2.1    Voor de beoordeling van het dekenbezwaar wordt, gelet op de stukken en hetgeen ter zitting is verklaard, van de volgende vaststaande feiten uitgegaan.

2.2    Verweerder heeft voor zijn cliënt (een holding) opgetreden in een procedure tegen de heer B. Het geschil betrof de beëindiging van een huurovereenkomst van de heer B. als huurder en de cliënt van verweerder als verhuurder.

2.3    De heer B. heeft zich in die procedure laten bijstaan door mr. N.

2.4    Op 7 december 2016 hebben partijen ter gelegenheid van een comparitie het geschil beëindigd met een vaststellingsovereenkomst. Volgens de vaststellingsovereenkomst diende de heer B. een bedrag aan de cliënt van verweerder te betalen en zou dit bedrag worden overgemaakt op de derdengeldrekening van verweerder.

2.5    Nadien heeft mr. N. geprobeerd telefonisch en per e-mail te overleggen met verweerder omdat hij zich afvroeg of betaling op de derdengeldrekening van verweerder wel mogelijk was, gelet op een pandrecht van de bank.

2.6    Uiteindelijk heeft mr. N. zijn cliënt geadviseerd het geld te storten op de rekening van de cliënt van verweerder.

2.7    Op 30 december 2016 heeft verweerder rond 21:30 uur van zijn cliënt vernomen dat het geld was betaald op zijn eigen (en geblokkeerde) rekening. Daarna heeft verweerder direct en rechtstreeks telefonisch contact gezocht met de heer B. en hem zo’n 80 keer gebeld op zijn 06-nummer en ruim 20 keer diens voicemail ingesproken.

2.8    Bij brief van 3 januari 2017 heeft mr. N. een klacht ingediend over verweerder bij de deken.
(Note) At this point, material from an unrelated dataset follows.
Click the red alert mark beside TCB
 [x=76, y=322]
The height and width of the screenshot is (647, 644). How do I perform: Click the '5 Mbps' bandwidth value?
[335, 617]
Deze klacht  is ter kennis van de raad gebracht en bij de raad bekend onder zaaknummer 18-332. De klacht van mr. N. stond eveneens gepland op de zitting van 1 juni 2018 maar is op verzoek van klager aangehouden.

 

3    DEKENBEZWAAR

3.1    Het bezwaar van de deken houdt, zakelijk weergegeven, in dat verweerder tuchtrechtelijk verwijtbaar heeft gehandeld als bedoeld in artikel 46 Advocatenwet doordat:

a)    verweerder de heer B. op 31 december 2016 vanaf 21:30 tot 1 januari 2017 0:30 uur meer dan 80 keer heeft gebeld en meer dan 20 voicemails heeft ingesproken. 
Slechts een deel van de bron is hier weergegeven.